The day after the ceremony, when gossip columnist Hedda Hopper (Judy Davis) pays Crawford a visit at her home, she politely threatens to report on Crawford's drunken antics at the Globes unless she gives her a juicy quote on Monroe. Crawford obliges her with a slut-shaming zinger. "I think that Marilyn Monroe and the vulgarity of her clothing and pictures is ruining this great industry that I love."
55 years after that fictionalized but telling, true-to-life scene, the woman who would play Crawford's nemesis on Feud, Susan Sarandon, attended the 2016 SAG Awards — where she was nominated for her role as, ironically enough, Marilyn Monroe's mother in the miniseries The Secret Life of Marilyn Monroe.
Photo: Alberto E. Rodriguez/Getty Images.
Sarandon, then 69, looked smoking hot in a sharp white suit with a deep-V neckline and black bra. Despite this being the enlightened 21st century where women dress and behave how they want, and control their careers, Sarandon was immediately bashed on Twitter for her cleavage-baring look. In addition to the nasty wave of slut-shaming and age-shaming insults, frequent troller Piers Morgan led his own breast-bashing brigade, calling Sarandon's outfit "very tacky" and "horribly inappropriate." He accused her of "deliberately flaunting your breasts on TV for publicity, during a tribute to dead stars." (Sarandon introduced the In Memoriam segment that year.)
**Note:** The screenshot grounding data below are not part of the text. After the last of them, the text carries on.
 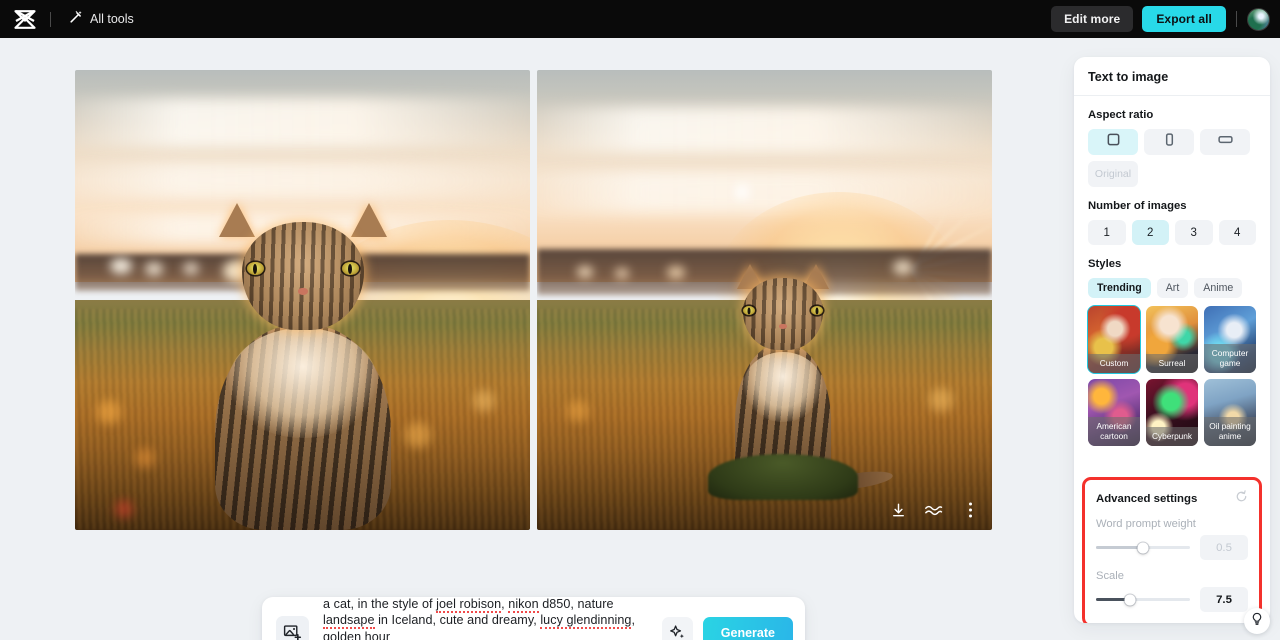 I want to click on style-card-custom: Custom, so click(x=1114, y=340).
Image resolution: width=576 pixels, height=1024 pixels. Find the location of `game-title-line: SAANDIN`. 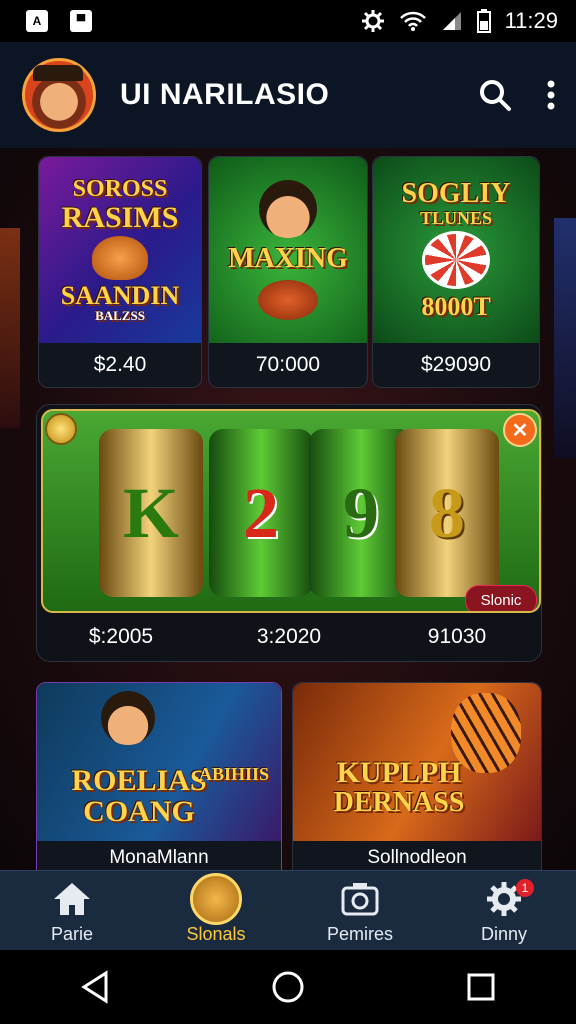

game-title-line: SAANDIN is located at coordinates (120, 295).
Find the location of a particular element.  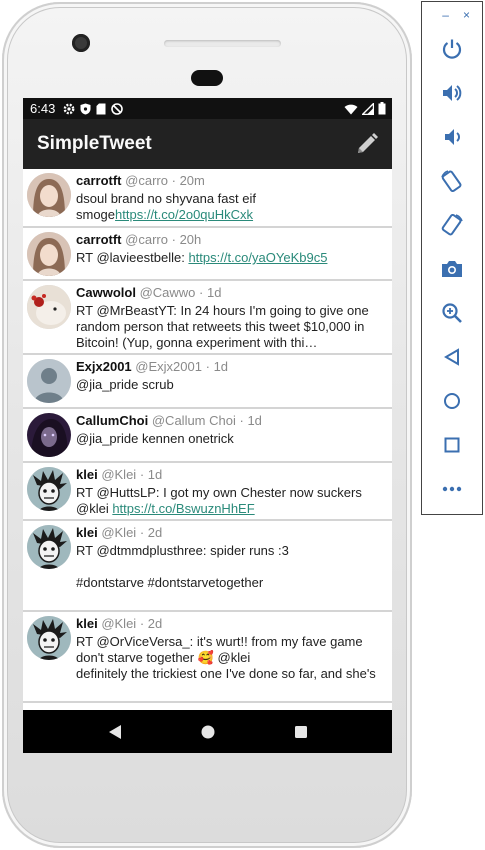

tweet-timestamp: 2d is located at coordinates (155, 624).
It's a kind of incredibly cruel, full-circle irony that links these actresses across decades in age and time. Feud portrays a young Monroe in the early '60s who was branded a harlot for showing her breasts by Jessica Lange's Joan Crawford, whose dignity was stripped from her by an industry that punished women for looking a day over 35. And just last year, the actress playing the star pitted against Crawford by the the sexism and ageism of the industry, was shamed for looking too sexy for her age. It’s a funny confluence of circumstances, but the crux of the matter is simple enough: misogyny rears its ugly head in Hollywood the same way now as it does then. In many ways ageism and sexism still rule the town.
Of course, this single slut-shaming comparison is just a microcosm of the larger theme of the show: As much as things have changed, have they really? Feud, whilst dazzling us with glamour and scandal, makes us grapple with that question, one with a painful and bittersweet ­­answer. The most fascinating and disturbing moments in the series are the ones that don’t feel like glimpses into yesteryear but mirrors of the present.